The Schaffhausers allege in their amended complaint and argue in their brief in opposition that communications sent to the Schaffhausers either by the Court of Common Pleas or by Defendants during the state court litigation against them constituted independent violations of the FDCPA. Plaintiffs failed to recommend the court to any documents or testimony that support these assertions. On the information contained in Plaintiffs' brief, however, the court must conclude that these communications relate back to the claim made when Defendants filed suit. They were communications that ordinarily occur in the course of litigation and are not independently actionable under the FDCPA.

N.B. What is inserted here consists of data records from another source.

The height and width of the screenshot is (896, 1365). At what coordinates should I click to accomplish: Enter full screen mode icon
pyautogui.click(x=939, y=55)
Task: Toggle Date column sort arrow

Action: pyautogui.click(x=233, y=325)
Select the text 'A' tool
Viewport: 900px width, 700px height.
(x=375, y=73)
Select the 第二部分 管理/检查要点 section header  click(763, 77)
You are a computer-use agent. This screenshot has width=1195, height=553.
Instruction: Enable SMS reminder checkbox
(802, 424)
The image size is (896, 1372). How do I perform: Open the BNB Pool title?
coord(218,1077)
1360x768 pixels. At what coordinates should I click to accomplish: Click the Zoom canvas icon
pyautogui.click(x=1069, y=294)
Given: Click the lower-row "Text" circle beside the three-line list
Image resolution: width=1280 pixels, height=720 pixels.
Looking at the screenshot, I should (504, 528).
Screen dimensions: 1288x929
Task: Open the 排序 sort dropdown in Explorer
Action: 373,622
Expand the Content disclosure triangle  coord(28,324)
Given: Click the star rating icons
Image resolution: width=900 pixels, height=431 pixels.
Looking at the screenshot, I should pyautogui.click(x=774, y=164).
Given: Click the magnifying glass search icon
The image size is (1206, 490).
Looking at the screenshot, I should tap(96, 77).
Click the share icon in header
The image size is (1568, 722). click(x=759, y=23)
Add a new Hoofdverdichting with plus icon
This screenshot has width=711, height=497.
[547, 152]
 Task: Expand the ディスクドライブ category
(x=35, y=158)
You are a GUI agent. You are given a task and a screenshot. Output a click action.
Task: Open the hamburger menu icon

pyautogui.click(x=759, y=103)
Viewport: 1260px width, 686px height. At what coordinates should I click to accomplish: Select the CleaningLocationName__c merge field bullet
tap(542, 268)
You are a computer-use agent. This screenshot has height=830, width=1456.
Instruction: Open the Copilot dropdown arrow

Moreover, Plaintiffs' arguments regarding an alleged initial communication letter to Mr. Schaffhauser on February 25, 2005, and subsequent communications, are not supported by record evidence. It is evident that Plaintiffs' counsel "cut and pasted" allegations from their amended complaint directly into their brief in opposition. The time for simple pleading has long passed. Because the Schaffhausers offer no proof that their FDCPA complaint was timely filed, Defendants will be granted summary judgment on this issue. B. RICO
Defendants moved for summary judgment on Plaintiffs' RICO claim. Plaintiffs did not brief the issue. Upon Defendants' assertion that the record lacked evidence to support such a claim, Plaintiffs failed to come forward with any such evidence. See Fed.R.Civ.P. 56(c). Any more substantive discussion on this issue would give undue credence to this meritless allegation. Defendants will be granted summary judgment on this issue.
IV. Conclusion
For the foregoing reasons, summary judgment will be granted for Defendants on the claims arising under the FDCPA and RICO. This court had original jurisdiction over this matter by virtue of these federal claims. Having granted judgment thereon, this court may decline to exercise supplemental jurisdiction over the remaining state claims. 28 U.S.C. § 1367(c)(3). The court will so decline. Accordingly, the state law claims will be dismissed without prejudice. An appropriate order will issue.
ORDER
In accordance with the foregoing memorandum of law, IT IS HEREBY ORDERED THAT Defendants' motion for summary judgment (Doc. 123) is GRANTED in part and DENIED in part. The motion is GRANTED in favor of Defendants and against Plaintiffs as to Plaintiffs' claims under the Fair Debt Collection Practices Act and the Racketeer Influenced and Corrupt Organization provisions of the Organized Crime Control Act. The motion is DENIED as to Plaintiffs' state law claims, all of which are DISMISSED WITHOUT PREJUDICE. The Clerk of Court shall defer the entry of judgment until the conclusion of this case.